Fonte Nova: TCE mandou governo refazer contrato após irregularidades

    Tribunal de Contas do Estado constatou, em abril de 2016, que houve irregularidades no acordo firmado na gestão do então governador Jaques Wagner (PT)

    Foto: Reprodução/ Fotos Públicas

    Por maioria, o Tribunal de Contas do Estado (TCE) mandou, em abril de 2016, o governo do Estado refazer o contrato com o consórcio Fonte Nova Participações (FNP), formado pelas empresas Odebrecht e OAS, após constatar que houve “superfaturamento” na obra.

    O contrato, que foi firmado entre o governo e a FNP em 2010 na gestão do então governador Jaques Wagner (PT), é alvo, nesta segunda-feira (26), da Polícia Federal, que deflagrou a operação “Cartão Vermelho” para apurar supostas irregularidades no acordo.

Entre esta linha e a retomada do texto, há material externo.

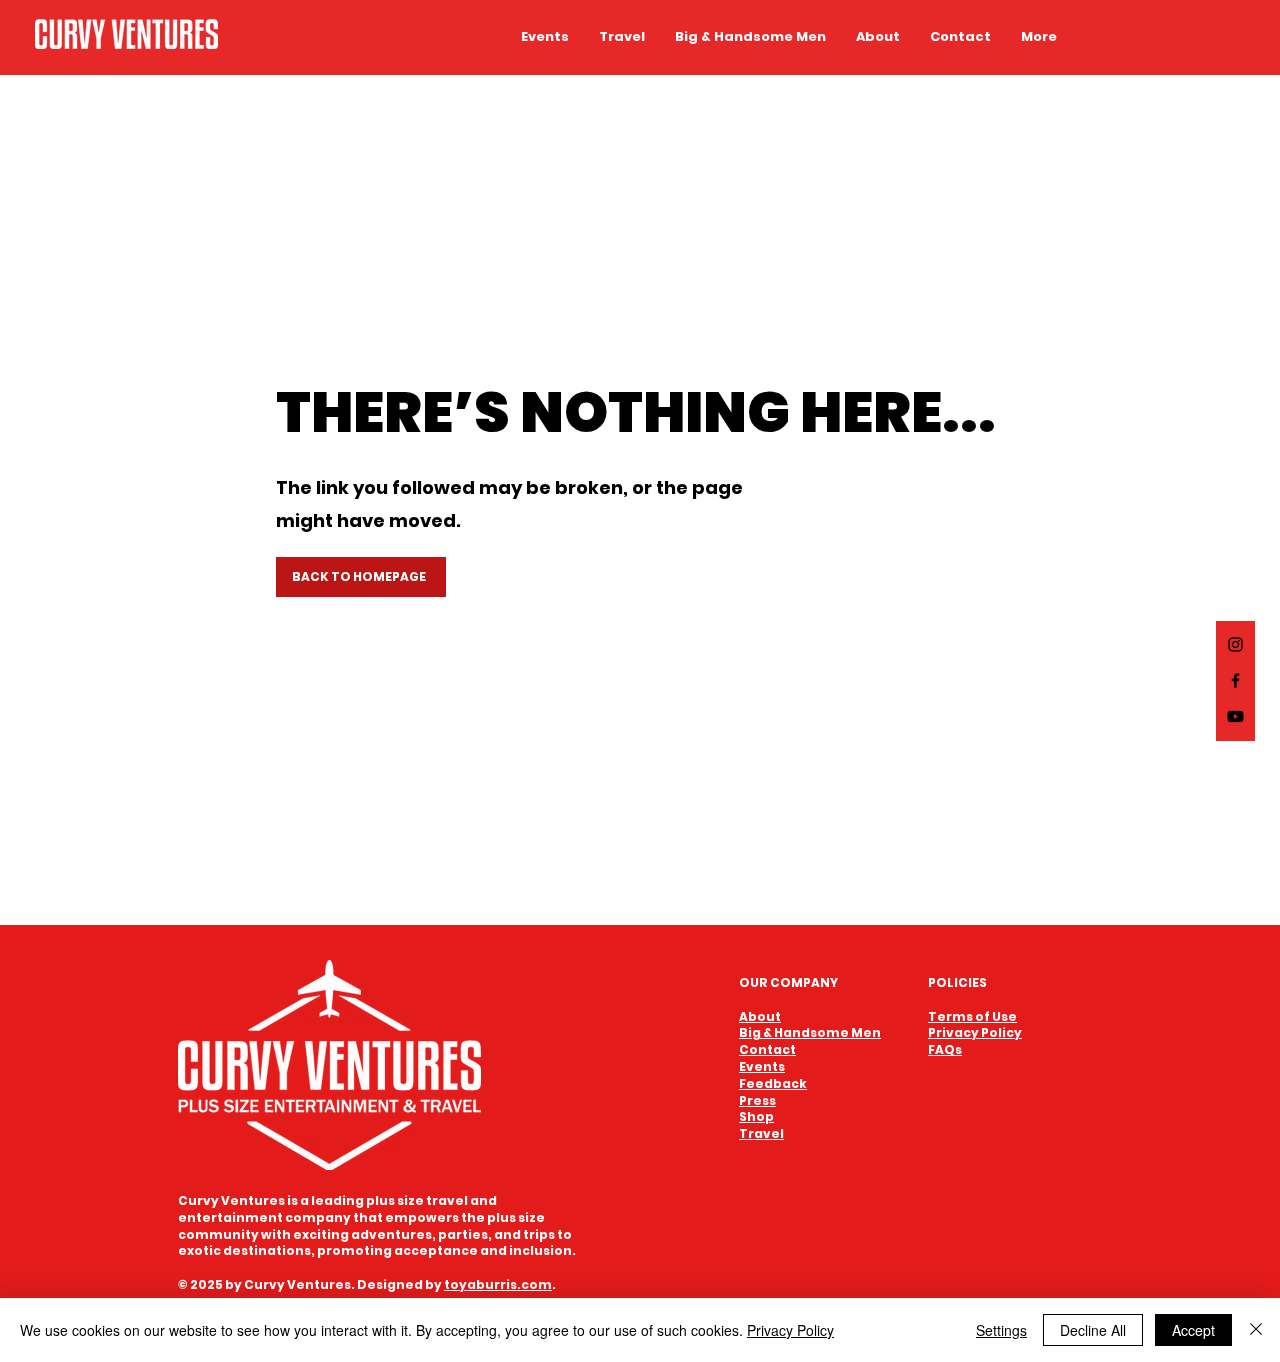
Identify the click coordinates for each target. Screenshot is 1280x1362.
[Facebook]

    Na época, o governador Rui Costa (PT) afirmou que iria recorrer da decisão do TCE, e ressaltou que o contrato era “válido e que no máximo” faria alguns ajustes. No TCE, votaram pela irregularidade do acordo os conselheiros Pedro Lino, Carolina Costa e Gildásio Penedo. Já Antonio Honorato e Marcos Presídio votaram pela legalidade do contrato.

    A Corte de Contas determinou ainda a aplicação de multa máxima aos então secretários da Fazenda e o do Trabalho, Emprego, Renda e Esporte, Carlos Martins e Nilton Vasconcelos, respectivamente. Também sofrerá a mesma sanção Raimundo Nonato, Bobo, que na época era diretor geral da Superintendência dos Desportos da Bahia.